INSTRUCTIONS FOR THE TASK >> Each line from the one bearing "Task: Choose product code K-3960" through the last line of the entries below should be returned exactly, with pictures left out.

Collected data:
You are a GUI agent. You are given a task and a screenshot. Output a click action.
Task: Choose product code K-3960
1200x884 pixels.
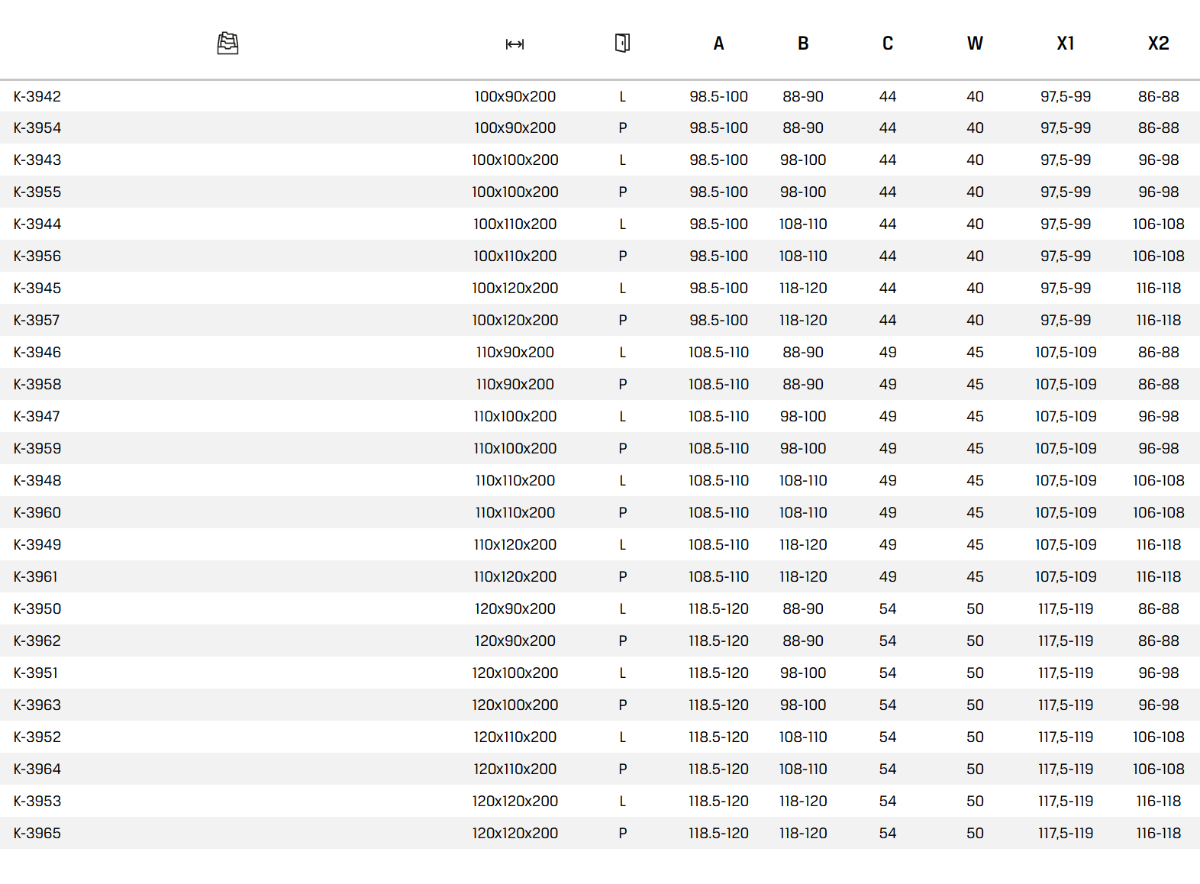click(37, 513)
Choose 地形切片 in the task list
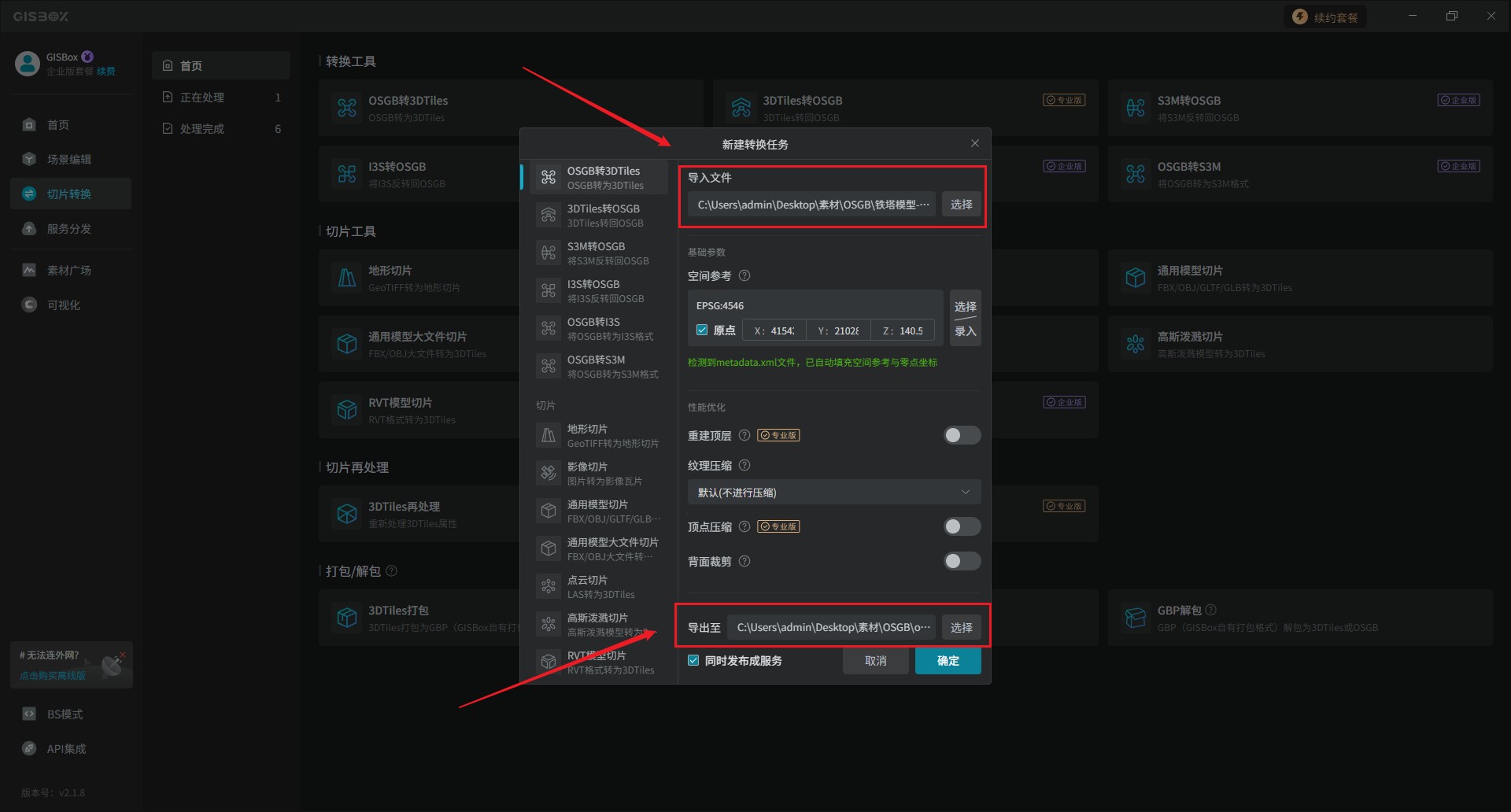 click(603, 435)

EXERCISE RESULT >>
Task: Choose product code K-3960
1200x884 pixels.
click(37, 513)
Choose 地形切片 in the task list
 click(603, 435)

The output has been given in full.